#### GOAL OF THE EXERCISE:
Lines that contain the string "status" are the ones to list; copy all of them from the records.

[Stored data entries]
******************************
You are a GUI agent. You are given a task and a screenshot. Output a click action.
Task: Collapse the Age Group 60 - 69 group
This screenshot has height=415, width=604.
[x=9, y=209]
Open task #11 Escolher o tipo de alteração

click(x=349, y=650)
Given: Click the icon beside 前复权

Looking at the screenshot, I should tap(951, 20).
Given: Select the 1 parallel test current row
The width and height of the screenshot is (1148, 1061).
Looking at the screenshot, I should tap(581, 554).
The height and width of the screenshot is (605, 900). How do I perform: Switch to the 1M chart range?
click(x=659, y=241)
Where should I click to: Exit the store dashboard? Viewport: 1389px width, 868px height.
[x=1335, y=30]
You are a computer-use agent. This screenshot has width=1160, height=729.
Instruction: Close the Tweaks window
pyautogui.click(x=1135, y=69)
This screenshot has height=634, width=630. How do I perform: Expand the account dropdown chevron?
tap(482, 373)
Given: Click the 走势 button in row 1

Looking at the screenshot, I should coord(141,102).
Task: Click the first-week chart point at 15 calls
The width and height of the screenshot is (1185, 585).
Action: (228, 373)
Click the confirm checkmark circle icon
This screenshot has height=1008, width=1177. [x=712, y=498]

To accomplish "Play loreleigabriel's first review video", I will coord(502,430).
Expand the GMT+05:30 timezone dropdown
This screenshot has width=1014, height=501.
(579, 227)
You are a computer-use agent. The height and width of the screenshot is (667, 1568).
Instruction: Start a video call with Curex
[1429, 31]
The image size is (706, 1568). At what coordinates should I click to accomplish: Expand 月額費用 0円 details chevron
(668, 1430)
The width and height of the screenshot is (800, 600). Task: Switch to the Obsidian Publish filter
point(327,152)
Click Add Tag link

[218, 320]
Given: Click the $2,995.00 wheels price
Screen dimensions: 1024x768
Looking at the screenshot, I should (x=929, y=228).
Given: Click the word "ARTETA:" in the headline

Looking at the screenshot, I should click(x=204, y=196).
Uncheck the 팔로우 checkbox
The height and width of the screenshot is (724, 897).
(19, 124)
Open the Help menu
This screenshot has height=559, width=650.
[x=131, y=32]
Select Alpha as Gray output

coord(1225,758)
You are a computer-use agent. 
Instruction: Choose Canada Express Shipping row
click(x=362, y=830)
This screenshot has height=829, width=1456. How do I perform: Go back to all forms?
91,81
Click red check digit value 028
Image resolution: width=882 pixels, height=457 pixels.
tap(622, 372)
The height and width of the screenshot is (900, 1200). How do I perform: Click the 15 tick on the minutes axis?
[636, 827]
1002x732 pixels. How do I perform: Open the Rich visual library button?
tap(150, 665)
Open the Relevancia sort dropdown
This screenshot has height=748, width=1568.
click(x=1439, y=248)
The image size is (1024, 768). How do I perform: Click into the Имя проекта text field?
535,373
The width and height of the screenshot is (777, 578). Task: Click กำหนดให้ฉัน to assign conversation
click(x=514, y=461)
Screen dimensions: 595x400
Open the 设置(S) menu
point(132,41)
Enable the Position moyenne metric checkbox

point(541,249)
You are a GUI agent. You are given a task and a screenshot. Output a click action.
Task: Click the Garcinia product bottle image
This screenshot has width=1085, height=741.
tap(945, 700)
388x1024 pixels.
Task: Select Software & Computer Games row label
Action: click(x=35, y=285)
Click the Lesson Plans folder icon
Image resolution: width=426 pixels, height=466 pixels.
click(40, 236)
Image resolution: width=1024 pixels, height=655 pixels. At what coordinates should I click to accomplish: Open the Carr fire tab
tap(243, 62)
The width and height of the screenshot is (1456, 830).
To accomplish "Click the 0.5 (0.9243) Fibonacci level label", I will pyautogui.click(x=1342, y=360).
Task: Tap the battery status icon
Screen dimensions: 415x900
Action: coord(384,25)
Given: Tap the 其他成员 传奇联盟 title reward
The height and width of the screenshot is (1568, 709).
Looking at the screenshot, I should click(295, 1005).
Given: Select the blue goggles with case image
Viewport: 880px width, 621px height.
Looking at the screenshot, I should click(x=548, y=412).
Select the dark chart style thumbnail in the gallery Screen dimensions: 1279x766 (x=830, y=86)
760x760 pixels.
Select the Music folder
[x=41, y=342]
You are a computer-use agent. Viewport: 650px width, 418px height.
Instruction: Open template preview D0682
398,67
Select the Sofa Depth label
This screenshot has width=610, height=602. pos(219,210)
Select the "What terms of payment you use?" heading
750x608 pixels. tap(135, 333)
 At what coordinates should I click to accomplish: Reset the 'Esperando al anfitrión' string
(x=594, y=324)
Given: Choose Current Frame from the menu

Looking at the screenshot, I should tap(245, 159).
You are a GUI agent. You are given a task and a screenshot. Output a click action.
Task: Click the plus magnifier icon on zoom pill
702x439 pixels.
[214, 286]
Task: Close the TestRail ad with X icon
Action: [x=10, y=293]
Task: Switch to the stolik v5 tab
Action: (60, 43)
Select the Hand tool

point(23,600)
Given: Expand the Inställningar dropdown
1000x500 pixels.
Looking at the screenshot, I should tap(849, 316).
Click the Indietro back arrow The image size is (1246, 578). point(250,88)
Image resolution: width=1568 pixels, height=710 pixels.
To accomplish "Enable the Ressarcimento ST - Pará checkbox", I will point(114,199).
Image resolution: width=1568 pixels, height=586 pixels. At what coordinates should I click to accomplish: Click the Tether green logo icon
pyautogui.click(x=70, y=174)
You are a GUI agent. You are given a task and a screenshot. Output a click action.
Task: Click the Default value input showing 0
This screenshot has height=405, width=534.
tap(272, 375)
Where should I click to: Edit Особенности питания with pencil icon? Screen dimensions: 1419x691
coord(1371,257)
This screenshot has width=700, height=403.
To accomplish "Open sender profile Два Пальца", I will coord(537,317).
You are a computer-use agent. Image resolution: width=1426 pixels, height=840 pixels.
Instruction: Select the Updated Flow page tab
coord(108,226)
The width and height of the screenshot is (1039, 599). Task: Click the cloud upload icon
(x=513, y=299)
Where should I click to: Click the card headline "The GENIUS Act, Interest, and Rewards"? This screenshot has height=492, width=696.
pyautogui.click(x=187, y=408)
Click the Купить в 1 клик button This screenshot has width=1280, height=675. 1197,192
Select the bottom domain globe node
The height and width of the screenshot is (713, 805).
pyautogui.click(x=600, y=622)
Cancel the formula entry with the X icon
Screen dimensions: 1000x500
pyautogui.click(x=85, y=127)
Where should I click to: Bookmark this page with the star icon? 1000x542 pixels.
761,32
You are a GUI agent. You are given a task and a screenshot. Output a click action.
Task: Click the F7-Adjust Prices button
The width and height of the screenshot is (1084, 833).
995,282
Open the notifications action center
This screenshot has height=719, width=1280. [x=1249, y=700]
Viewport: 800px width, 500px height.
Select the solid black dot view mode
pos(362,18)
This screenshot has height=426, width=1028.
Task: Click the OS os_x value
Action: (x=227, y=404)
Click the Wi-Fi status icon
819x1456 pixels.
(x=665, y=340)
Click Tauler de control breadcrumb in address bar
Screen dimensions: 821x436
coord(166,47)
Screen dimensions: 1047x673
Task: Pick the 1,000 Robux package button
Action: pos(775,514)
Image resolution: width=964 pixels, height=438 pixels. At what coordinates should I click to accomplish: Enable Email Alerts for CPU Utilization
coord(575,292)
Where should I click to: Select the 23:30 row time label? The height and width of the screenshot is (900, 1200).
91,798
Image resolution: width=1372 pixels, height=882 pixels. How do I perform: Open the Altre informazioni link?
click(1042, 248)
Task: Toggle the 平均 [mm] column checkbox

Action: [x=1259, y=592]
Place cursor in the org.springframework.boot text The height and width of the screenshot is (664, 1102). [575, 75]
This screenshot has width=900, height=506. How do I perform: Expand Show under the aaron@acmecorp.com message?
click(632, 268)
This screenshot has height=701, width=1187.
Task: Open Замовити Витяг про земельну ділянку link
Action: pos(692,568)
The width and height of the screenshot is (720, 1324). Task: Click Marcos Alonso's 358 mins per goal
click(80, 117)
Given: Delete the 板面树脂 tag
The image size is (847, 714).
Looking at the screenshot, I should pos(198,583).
******************************
#### EXERCISE RESULT:
Task: Tap the battery status icon
Click the Wi-Fi status icon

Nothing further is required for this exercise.